On Tue, May 31, 2022 at 01:30:11PM +0900, Michael Paquier wrote:
> On Sat, May 28, 2022 at 09:34:03PM -0700, Noah Misch wrote:
>> On Sat, May 28, 2022 at 08:30:33PM -0700, Nathan Bossart wrote:
>>> I started looking at the problem and hacked together a
>>> proof-of-concept based on your first candidate that seems to fix the
>>> reported issue. However, from the upthread discussion, it is not clear
>>> whether there is agreement on the approach. IIUC there are still many
>>> other code paths that would require a similar treatment, so perhaps
>>> identifying all of those would be a good next step.
>>
>> Agreed. To identify them, perhaps put an ereport(..., errbacktrace()) in
>> aclmask(), then write some index-creating DDL that refers to the
>> largest-possible number of objects.
>
> While we've reached an agreement on the thread related to the
> corruption caused by the incorrect snapshots for concurrent index
> builds, this thread seems to be stalling a bit and we should try to
> move on before getting a release out. Is somebody looking at what we
> have here?

* _Objective_: Please write the next part of the mailing list thread about index builds and permission checks, picking up after its final line. The stored items that follow are unrelated to the mailing list thread.

[Stored entries]
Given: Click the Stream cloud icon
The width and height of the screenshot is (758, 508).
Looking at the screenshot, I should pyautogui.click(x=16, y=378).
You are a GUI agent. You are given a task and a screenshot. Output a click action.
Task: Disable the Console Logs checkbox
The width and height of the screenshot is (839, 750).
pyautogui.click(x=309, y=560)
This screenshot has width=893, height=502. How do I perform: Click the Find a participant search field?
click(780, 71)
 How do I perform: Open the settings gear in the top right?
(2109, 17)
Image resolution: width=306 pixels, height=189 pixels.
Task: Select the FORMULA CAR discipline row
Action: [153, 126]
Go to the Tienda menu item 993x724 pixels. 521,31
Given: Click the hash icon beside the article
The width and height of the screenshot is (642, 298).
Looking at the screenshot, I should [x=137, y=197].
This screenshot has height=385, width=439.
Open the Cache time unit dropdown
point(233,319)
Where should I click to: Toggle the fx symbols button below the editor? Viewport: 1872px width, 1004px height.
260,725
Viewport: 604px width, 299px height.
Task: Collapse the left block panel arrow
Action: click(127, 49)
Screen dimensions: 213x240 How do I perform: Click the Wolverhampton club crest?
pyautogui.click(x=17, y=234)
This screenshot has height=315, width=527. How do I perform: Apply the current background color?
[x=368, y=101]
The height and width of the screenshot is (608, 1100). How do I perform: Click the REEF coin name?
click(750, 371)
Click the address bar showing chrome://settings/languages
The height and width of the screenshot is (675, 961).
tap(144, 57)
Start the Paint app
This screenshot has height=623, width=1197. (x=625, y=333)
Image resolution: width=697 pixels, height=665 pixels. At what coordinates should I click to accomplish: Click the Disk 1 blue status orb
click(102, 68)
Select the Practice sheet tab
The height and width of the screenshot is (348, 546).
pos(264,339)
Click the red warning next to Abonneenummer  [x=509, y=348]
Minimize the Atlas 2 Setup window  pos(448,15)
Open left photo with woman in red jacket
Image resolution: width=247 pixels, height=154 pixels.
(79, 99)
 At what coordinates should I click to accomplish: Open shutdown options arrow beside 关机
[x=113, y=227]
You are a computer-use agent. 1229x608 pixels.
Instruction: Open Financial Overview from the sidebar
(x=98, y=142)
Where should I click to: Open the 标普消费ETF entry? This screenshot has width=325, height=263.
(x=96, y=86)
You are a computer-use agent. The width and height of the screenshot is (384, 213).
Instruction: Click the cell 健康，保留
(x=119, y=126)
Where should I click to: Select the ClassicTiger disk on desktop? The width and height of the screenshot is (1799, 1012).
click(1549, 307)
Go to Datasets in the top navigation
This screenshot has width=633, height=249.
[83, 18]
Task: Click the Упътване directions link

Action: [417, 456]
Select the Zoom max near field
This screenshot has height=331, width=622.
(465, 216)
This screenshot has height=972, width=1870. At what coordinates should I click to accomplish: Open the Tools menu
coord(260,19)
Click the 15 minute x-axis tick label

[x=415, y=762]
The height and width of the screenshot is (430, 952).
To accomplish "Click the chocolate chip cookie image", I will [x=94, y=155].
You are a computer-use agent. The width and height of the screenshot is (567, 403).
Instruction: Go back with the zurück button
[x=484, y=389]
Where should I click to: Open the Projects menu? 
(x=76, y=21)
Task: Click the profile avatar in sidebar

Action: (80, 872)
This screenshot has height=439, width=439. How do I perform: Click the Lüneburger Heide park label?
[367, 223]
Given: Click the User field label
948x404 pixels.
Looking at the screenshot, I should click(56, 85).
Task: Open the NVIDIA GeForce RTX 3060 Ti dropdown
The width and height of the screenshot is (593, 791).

* _Exercise result_:
I've spent some time looking at all the code impacted by a117ceb and
0abc1a0, and I've yet to identify any additional problems besides the one
with ResolveOpClass(). However, I'm far from confident in this analysis,
and I still need to try out the ereport() approach that Noah suggested. I
would welcome any assistance identifying other problem areas.
For now, I've attached a slightly polished patch to fix the reported issue.
It's still rather hacky, and it does nothing to reduce the complexity of
the current approach of weaving between user IDs, but perhaps it can serve
as a stopgap solution.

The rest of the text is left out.